For health reform’s Prevention Fund, an uncertain future

at 02:53 PM ET, 10/17/2011


Sen. Tom Harkin (D-Iowa) has been a key advocate for the health reform law’s Prevention and Public Health Fund. (Alex Wong - Getty Images)
On Friday, the Obama administration announced it would stop implementing the CLASS Act.

Could other health reform programs follow in its path? While health-care act repeal remains an uphill battle, the deficit debate has made some provisions particularly vulnerable to major budget cuts. In that context, keep a particularly close eye on one particular program: the Prevention and Public Health Fund.

Republicans have regularly attacked the $16 billion investment in programs meant to reduce chronic diseases and improve Americans’ health. Wyoming Sen. Mike Enzi has quipped that the program was a “slush fund” for jungle gyms. To its supporters, the Prevention Fund is huge: its a unprecedented, federal commitment to public health spending that has already sent hundreds of millions of dollars into American communities.

“There’s certainly concern among the public health advocates,” says Jeff Levi, who chairs the new National Advisory Group on Prevention, Health Promotion and Integrative and Public Health “The concern is will it fall into a catch all category of things that can be cut, and that’s a challenge.”

In budget negotiations, the Prevention Fund has faced increased threats. The White House proposed slashing its budget for the first time in its last deficit reduction proposal. House Republicans, meanwhile, would like to zero out the program’s funding in their budget. As Kaiser Health News’ Marilyn Werber Serafini and Mary Agnes Carey pointed out Sunday in The Washington Post, the fund is not shielded from supercommittee cuts, as Medicare and Medicaid largely are.

Prevention Fund advocates see the program as a sort of “make or break” moment for federal prevention funding. It’s such a big investment, they say, that it has to show results. There’s concern that if it gets implemented too slowly, or doesn’t invest in the right programs, the results won’t come through, and public health will suffer a huge setback.

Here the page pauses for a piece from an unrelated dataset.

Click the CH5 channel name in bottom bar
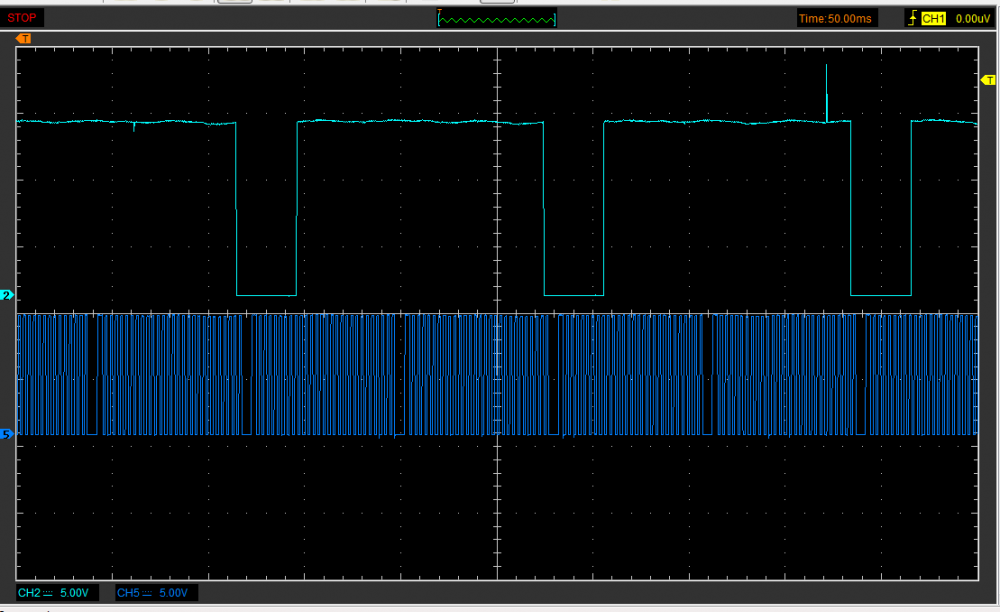 [128, 593]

“The question is: are we funding the status quo, are we funding the stagnant quo, or are we getting an effort...that’s transformative?,” Maryland Sen. Barbara Mikulski vented at a Senate hearing on the fund last week. Of all the Congressional hearings I’ve attended on the health reform law, it was by far the most aggressive I’ve seen Democrats get in questioning the administration on implementation.

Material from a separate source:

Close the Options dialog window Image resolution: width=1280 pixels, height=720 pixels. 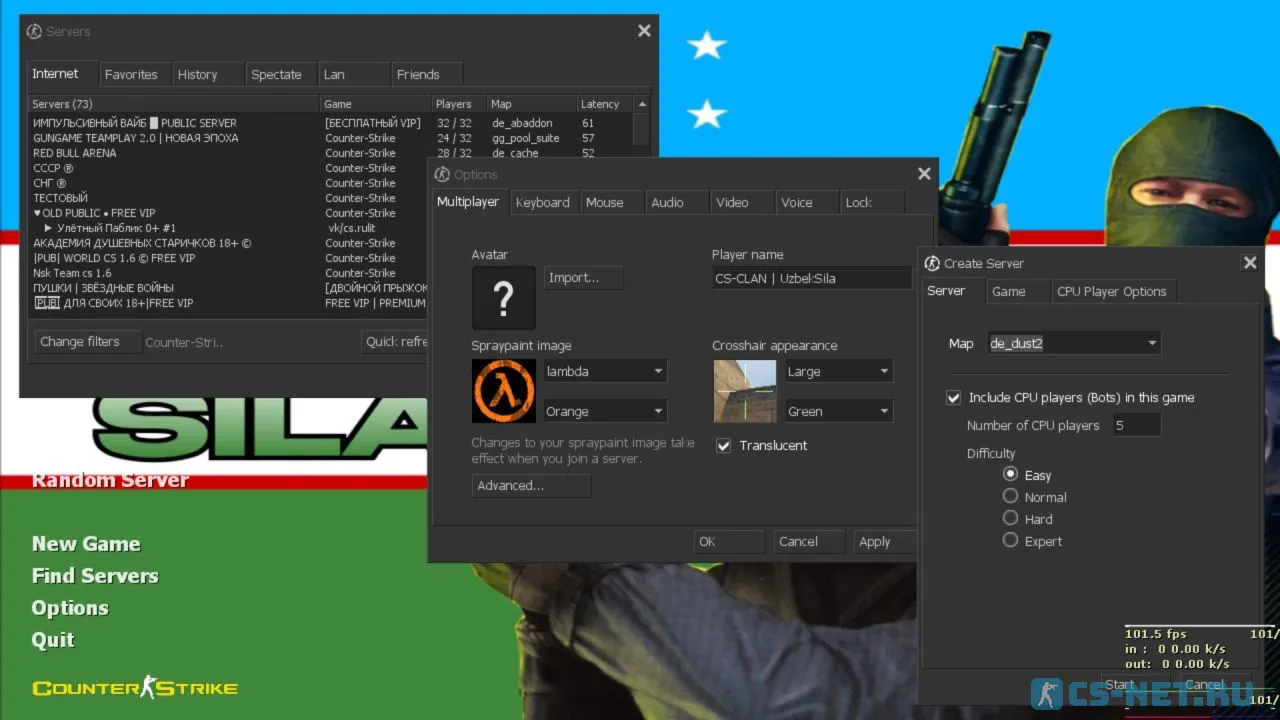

“We’ve got to get this going. There’s doubt; people think this is a slush fund. The President himself wanted to cut it. We’ve got this window, we’ve got to show movement and momentum...otherwise we’re going to lose the opportunity,” Mikulski said.

“When I hear from OMB, their suggestions for cutting this, that doesn’t sit very well for us who wanted to see this as transformative,” Sen. Tom Harkin, the driving force behind the Fund, added. “We get a little frustrated.”

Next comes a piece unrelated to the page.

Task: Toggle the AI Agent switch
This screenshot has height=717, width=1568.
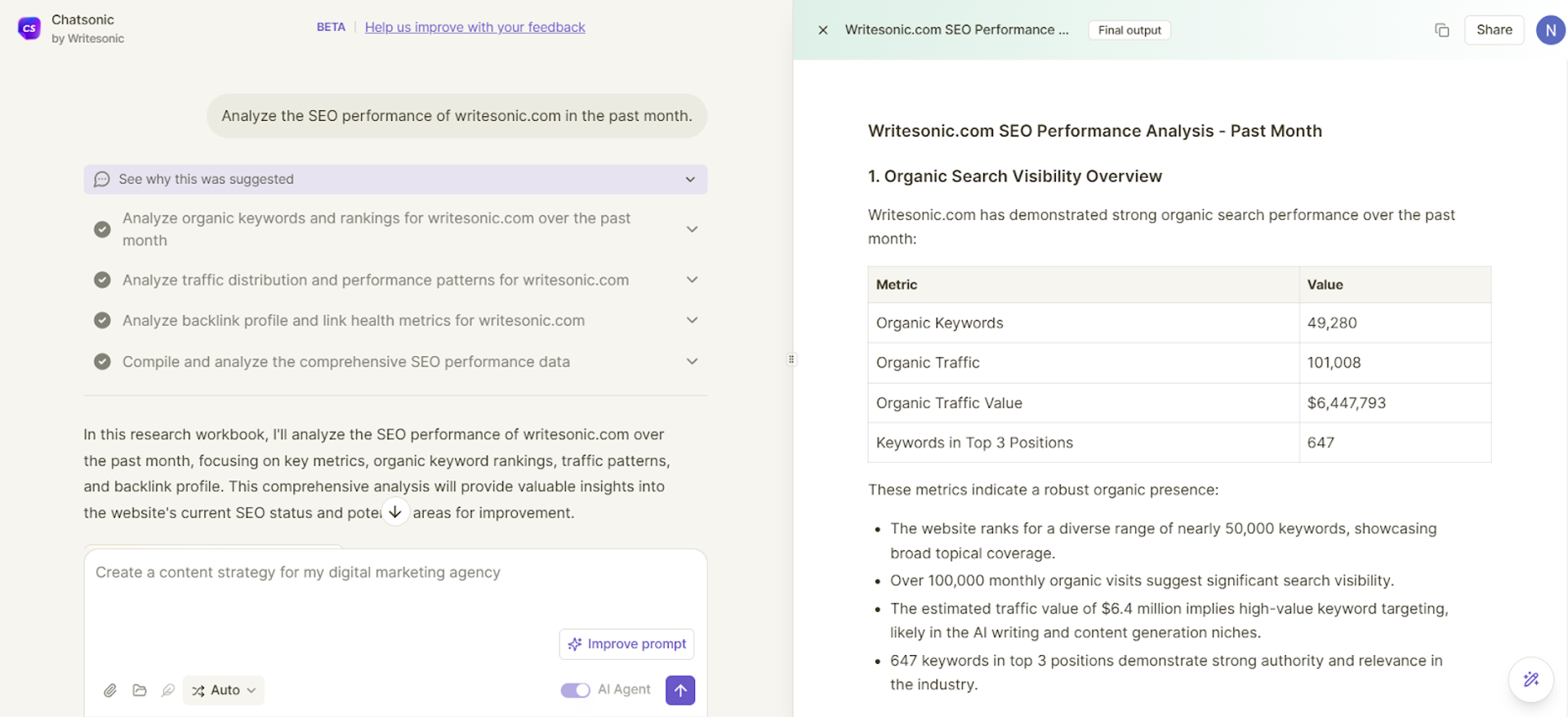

Outside the Senate, others echo those concerns. “Here’s my concern: we get five years down the road, and we haven’t transformed the prevention system,” says Ken Thorpe, an Emory University professor and former Clinton. health policy advisor. He’s nervous that it could end up a “scatter shot of one program in this community, another in the other community.”

So far, much of the Prevention Fund’s grants have gone to community-wide public health interventions, aimed at reducing obesity and smoking. Most of these grants have been awarded on timelines that span over a few years, which means we won’t have data on results until later down the line. Other grants have gone to increase residency slots for primary care doctors and improving public health infrastructure.

As Ezra pointed out on the blog yesterday, prevention programs can do big things if they’re implemented aggressively; Cleveland Clinic has reduced smoking among its employees from 15.4 percent to 6.8 percent since 2005. Less invasive reforms can work too, but often take longer to show results. Public health interventions have reduced smoking rates, for example: but they’ve done it over a period of decades, and still have 46 million smokers left to go.

It’s an uncomfortable tension for the Prevention Fund, caught between a political process that demands short-term outcomes and public health programs that run on long-term strategies. And it’s one that makes the program particularly vulnerable as lawmakers look for ways to cut spending.